Créer une entreprise

Adeline Bodin-Burgy (42 ans) a quitté ses fonctions de directrice juridique France et Benelux et compliance officer France d’Henkel et le statut de salarié pour créer une legaltech. Un pari risqué. Deux raisons ont guidé son choix : « l’envie très personnelle d’entreprendre et l’évolution de la fonction de juriste d’entreprise, qui nous place comme business partner au centre de nombreuses sollicitations, mais qui entraîne également un certain nombre de tâches sans valeur ajoutée, chronophages et ne nécessitant pas d’analyse juridique » confie-t-elle. Et d’ajouter : « j’avais envie de fonder une entreprise et de piloter son développement ». L’IA lui a offert cette opportunité. Associée à une avocate, Adeline Bodin-Burgy a créé la legaltech Just Lab, plateforme d’information juridique automatisée. « Nous pensons que l’automatisation de l’information juridique fait gagner du temps aux juristes qui peuvent alors se recentrer sur leurs activités à valeur ajoutée » argumente-t-elle. Pour « vendre » l’offre digitale de Just Lab, Adeline Bodin-Burgy a dû apprendre sur le tas le marketing, la communication, la fonction commerciale… « C’est terriblement excitant mais aussi très difficile et challengeant au quotidien » reconnaît-elle.

Rejoindre la PME familiale

Bastien Collard de Billy vient d’être nommé secrétaire général et export manager de la maison de champagne Pol Roger. Il est le premier membre de la sixième génération à intégrer l’entreprise familiale. A 35 ans, et après avoir exercé la profession d’avocat d’affaires, il a passé trois ans chez Pernod Ricard pour se « rapprocher du business des vins et spiritueux ». Une exigence de Pol Roger qui favorise avant tout les compétences, et tant mieux si celles-ci sont familiales. « L’intérêt de l’entreprise prime l’intérêt des personnes. L’expérience accumulée à l’extérieur de la maison permet de gagner en légitimité, en crédibilité, et invite à faire preuve d’humilité. J’ai commencé ma carrière en tant qu’avocat d’affaires car j’ai pensé que c’était la meilleure école » commente-t-il. Rejoindre la PME appartenant à la famille de sa mère était inscrit dans son ADN. Aujourd’hui, il occupe un poste dimensionné à sa mesure et se donne pour mission de « définir le grand chantier qui fera entrer Pol Roger dans une nouvelle phase de son développement ». Et de pouvoir faire le pont entre les générations. En attendant, il se dit très heureux d’occuper un poste à la fois tourné vers l’organisation interne de l’entreprise et vers la gestion des relations avec les marchés à l’export.

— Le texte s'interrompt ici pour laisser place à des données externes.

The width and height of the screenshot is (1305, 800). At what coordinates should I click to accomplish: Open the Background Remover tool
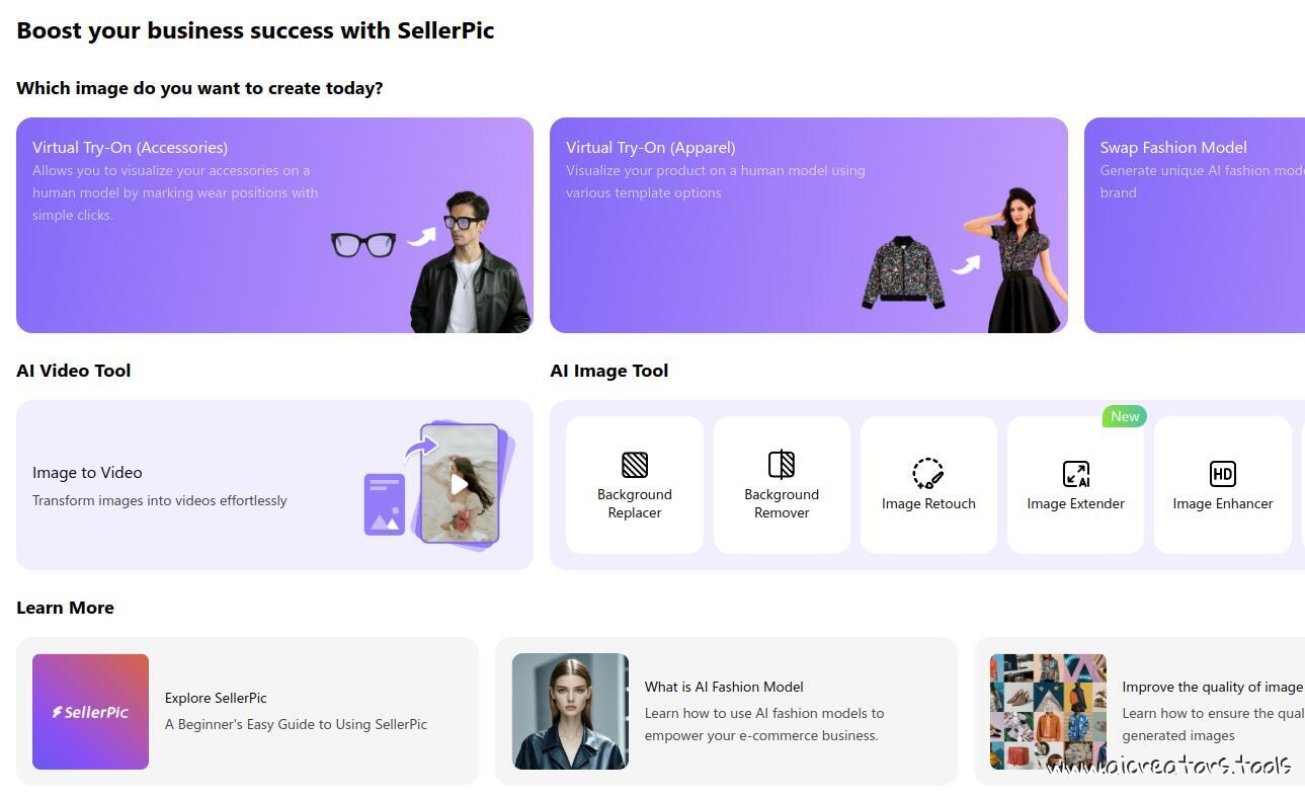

Capitaliser sur son expérience

Juriste chez Kiloutou pendant vingt ans, Christophe Dhiver y a occupé plusieurs postes, dont celui de directeur des affaires juridiques. Il a lui aussi décidé de changer de voie à 48 ans. « Après avoir participé à trois LBO successifs, je me suis posé de nombreuses questions sur mon quotidien et mon avenir professionnel. Les sujets ne manquaient pas, mais j’avais l’impression d’être installé dans une certaine routine, qui pouvait parfois user. J’ai eu envie de donner un autre tour à ma carrière » témoigne-t-il. Rejoindre une autre entreprise en tant que directeur juridique ? Non, « trop évident, je ne m’y retrouverai sans doute pas » lâche Christophe Dhiver. Un process d’outplacement et un bilan de compétence l’aident à prendre sa décision. « Ce que j’ai apprécié lorsque j’étais en poste, en plus de l’apprentissage et des sujets techniques, c’était de construire, de structurer et de faire évoluer la fonction juridique en interne pour accompagner le développement de l’entreprise. C’est pourquoi j’ai décidé, à travers mon activité de consultant, d’accompagner les juristes dans la transformation de leur fonction » précise-t-il. Ses missions ? Aider les juristes à s’organiser, à prendre de la hauteur, à démontrer leur valeur ajoutée, à obtenir des moyens… et partager son expérience.